Yes lobby battles to win Welsh sceptics

September 12, 1997

OUTSIDE the principality itself, there is a distinct danger that next week's Welsh referendum will be seen merely as a tailpiece to yesterday's Scottish poll.

That order of precedence and perception is supported by the tone of the white papers issued in support of the Scottish parliament and Welsh assembly, suggests Jonathan Bradbury, a politics lecturer at the University of Wales, Swansea and author of the book, British Regionalism and Devolution, published this month.

"There is a sharp contrast between the self-confidence of the Scottish document and the rather wary tone of the Welsh one. The Scottish document shows no need to labour the point of what is being offered or to reassert the case for devolution. It assumes that people understand the issue and itemises what is on offer.

"The Welsh one goes into great detail, assumes that voters will be sceptical about the potential benefits, and explains them in a rather utilitarian manner. There is a complete absence of any sense of the politics of identity," he says.

There are good reasons for this wariness, not least the resounding rejection of devolution by the Welsh electorate in 1979. Dr Bradbury points out: "Identity issues were very important then. Voters in the North feared domination by the South, while those in the South were afraid that the assembly would become a vehicle for Welsh-speaking nationalists."

And this week's poll showing the two sides neck and neck suggests that this year's plans might also fall before the electorate, again postponing what Ken Morgan - former vice chancellor of the University of Wales and arguably the most distinguished historian of modern Wales - points to as a significant moment in national history.

"For the first time in our history, there will be an elected body devoted to Wales as a whole."

So how will that body function? The silencing of sceptics among the Welsh Labour MPs - in marked contrast to 1979 when Neil Kinnock helped torpedo the Callaghan government's plans - and the subsequent flatness of a debate in which Welsh Secretary Ron Davies appears to have been left to fend for himself by Cabinet colleagues, has shown how dominant Labour is in Welsh, particularly southern Welsh, politics.

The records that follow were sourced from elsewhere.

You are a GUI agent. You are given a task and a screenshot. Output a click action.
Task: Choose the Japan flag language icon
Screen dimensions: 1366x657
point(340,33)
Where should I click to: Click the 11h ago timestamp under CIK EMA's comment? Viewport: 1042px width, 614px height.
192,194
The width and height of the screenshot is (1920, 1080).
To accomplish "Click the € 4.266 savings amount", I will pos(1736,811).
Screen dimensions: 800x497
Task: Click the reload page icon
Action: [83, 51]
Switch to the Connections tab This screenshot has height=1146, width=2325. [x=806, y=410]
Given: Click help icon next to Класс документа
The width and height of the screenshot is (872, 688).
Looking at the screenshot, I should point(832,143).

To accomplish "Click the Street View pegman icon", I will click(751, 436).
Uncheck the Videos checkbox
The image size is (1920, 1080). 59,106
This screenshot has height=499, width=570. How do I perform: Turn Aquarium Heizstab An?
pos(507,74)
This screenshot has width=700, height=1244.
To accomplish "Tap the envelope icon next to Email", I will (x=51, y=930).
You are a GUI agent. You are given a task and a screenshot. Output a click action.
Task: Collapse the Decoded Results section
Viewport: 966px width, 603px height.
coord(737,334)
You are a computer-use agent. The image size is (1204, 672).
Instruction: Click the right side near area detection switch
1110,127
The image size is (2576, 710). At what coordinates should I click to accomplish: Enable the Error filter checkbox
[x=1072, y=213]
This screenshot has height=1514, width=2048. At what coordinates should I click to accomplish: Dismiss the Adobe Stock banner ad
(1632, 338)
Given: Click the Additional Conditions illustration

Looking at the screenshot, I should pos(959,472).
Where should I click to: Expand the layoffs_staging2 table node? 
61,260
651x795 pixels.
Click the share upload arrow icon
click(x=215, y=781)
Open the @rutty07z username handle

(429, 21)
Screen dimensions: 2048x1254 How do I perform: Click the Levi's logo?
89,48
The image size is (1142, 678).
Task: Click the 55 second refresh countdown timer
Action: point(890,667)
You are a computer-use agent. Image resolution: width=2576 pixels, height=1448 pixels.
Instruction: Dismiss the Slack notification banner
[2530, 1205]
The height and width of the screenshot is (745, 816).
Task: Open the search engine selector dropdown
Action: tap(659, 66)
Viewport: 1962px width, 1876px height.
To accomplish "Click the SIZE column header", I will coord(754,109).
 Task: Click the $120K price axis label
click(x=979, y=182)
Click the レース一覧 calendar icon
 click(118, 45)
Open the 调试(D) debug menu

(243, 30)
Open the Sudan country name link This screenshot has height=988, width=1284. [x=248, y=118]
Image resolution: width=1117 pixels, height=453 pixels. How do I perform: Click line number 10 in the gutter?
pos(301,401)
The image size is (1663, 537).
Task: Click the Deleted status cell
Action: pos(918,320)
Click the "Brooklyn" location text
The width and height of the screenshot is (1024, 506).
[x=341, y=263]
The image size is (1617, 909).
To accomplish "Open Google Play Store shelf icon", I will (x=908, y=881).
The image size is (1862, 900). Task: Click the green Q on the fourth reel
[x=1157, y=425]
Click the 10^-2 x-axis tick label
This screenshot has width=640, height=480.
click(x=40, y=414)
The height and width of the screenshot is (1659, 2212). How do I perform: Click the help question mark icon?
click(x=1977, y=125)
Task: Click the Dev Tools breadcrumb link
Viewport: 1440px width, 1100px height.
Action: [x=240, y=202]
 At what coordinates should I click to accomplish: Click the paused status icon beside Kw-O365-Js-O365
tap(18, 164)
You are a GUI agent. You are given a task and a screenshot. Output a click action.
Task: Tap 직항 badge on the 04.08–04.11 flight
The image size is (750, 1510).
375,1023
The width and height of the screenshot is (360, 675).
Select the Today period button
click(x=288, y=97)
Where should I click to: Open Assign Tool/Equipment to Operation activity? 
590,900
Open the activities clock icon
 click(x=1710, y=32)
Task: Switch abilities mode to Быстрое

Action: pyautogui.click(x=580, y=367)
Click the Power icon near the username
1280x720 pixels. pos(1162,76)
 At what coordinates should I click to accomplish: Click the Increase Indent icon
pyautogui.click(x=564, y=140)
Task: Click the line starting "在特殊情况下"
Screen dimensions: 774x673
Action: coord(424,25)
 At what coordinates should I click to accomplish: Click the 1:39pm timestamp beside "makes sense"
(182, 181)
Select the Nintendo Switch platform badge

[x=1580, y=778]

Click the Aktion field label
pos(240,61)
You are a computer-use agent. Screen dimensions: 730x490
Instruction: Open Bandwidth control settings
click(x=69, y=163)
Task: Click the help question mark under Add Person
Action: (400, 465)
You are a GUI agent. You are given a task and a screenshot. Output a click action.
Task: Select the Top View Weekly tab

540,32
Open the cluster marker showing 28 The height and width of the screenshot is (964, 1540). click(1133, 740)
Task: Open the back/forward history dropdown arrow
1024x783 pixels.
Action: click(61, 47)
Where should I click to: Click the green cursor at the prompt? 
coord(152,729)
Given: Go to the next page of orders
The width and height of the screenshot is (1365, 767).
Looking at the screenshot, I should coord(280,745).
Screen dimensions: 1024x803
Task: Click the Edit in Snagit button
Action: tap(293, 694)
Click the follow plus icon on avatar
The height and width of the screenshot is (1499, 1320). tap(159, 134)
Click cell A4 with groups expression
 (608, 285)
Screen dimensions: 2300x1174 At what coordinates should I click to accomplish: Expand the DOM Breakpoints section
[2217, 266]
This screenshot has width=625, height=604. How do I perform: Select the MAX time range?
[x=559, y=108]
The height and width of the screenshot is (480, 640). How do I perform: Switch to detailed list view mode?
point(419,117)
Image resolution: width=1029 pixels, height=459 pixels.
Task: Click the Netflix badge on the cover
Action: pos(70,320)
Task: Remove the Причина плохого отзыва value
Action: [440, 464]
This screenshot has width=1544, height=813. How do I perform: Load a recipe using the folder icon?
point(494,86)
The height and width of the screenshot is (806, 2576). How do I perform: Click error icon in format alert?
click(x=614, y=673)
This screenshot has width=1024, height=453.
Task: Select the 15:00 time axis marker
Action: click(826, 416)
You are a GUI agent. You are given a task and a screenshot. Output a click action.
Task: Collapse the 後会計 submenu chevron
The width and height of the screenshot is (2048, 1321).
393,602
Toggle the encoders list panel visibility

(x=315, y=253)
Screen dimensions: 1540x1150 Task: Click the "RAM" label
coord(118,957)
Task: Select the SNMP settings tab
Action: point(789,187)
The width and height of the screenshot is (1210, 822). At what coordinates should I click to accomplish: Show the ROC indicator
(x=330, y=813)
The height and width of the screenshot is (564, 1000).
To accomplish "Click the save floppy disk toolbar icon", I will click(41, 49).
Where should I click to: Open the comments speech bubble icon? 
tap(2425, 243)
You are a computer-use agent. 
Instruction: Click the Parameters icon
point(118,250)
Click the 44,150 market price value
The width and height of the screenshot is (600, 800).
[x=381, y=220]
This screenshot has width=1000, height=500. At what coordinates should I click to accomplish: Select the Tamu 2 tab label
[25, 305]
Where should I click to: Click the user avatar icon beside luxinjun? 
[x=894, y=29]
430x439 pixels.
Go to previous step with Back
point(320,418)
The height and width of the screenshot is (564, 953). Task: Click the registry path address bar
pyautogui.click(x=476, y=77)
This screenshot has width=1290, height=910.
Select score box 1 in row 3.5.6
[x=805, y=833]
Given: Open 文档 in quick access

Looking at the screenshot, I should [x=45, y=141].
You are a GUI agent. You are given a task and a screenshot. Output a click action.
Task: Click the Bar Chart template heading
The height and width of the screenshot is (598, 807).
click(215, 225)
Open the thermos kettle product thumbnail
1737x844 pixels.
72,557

The fear that the assembly might rapidly resemble one of the single-party councils particularly characteristic of the former coalfields - "Glamorgan County Council on stilts" in Jeremy Thorpe's memorable term - is one that the "Yes" campaigners are having to still among the sceptics.

Kevin Morgan, professor of European regional development at the University of Wales, Cardiff, and chairman of the "Yes" campaign, believes that fear of research priorities being dictated by valleys councillors was one reason for the partial exemption of higher education from assembly control.

The experience of other political systems with federal layers suggests that ambitious councillors are likely to see a seat in Cardiff as a step up from the borough council, possibly on the way to Westminster. But the electoral system, mixing first past the post for 40 members with 20 "additional" members elected proportionately from party lists, should prevent a Labour monopoly.

An ICM poll commissioned by the constitutional reform pressure group Democratic Audit predicted there would be some splitting of votes, with electors choosing one party in their constituency and another from the list system, and pointed to a final line-up of Labour 35, Conservative ten, Plaid Cymru eight, Liberal Democrat seven.

These figures, it should be remembered, were based on polling this summer, with Labour's fortunes at a historic peak. It is far from certain that they will be as popular by May 1999, when the first assembly elections are scheduled.

Kevin Morgan finds it hard to imagine any party other than Labour being the largest "unless you are talking in geological rather than political time".

But he adds: "If they are being imaginative, and taking the idea of inclusiveness seriously, it is possible to imagine the assembly choosing a Liberal Democrat or Plaid leader from time to time."

He is not expecting such an outcome, but points to Welsh precedents for such an arrangement - most frequently in those much-maligned valleys boroughs.

The ICM pollsters predict that assembly and Westminster voting patterns will diverge, with Plaid gaining ground at the expense of the Conservatives.

"For most of this century the Conservative party understood unionism very well - rather better than Labour did - and realised that there had to be some concessions to national identity and special provision for Wales and Scotland. Thatcherism lost the plot and tried to impose its will from the centre. One consequence of that is that they have no MPs and very few councillors in Wales. If they can find a way back to that older approach, the assembly might help them re-establish a worthwhile presence in Wales."

Will Wales think it all worth it ? Kevin Morgan believes that the decisive factor will be the calibre of the people attracted into membership. He says the Nolan principles on openness and accountability, including the treatment of serious breaches as a criminal offence, have been enshrined in the assembly's procedures.

Dr Bradbury notes that the absence of tax-raising and primary legislative powers limits the potential for controversy around the assembly. "The key elements will be administrative." Further and higher education will have a role, but he suspects that economic development will be the key.

"The Welsh Development Agency has had serious problems, including scandals, but its record in matters like encouraging inward investment hasn't been bad. The new super-WDA incorporating rural development will have to show, not least to the rural areas which will regard it with distrust, that it can bring about faster indigenous economic growth."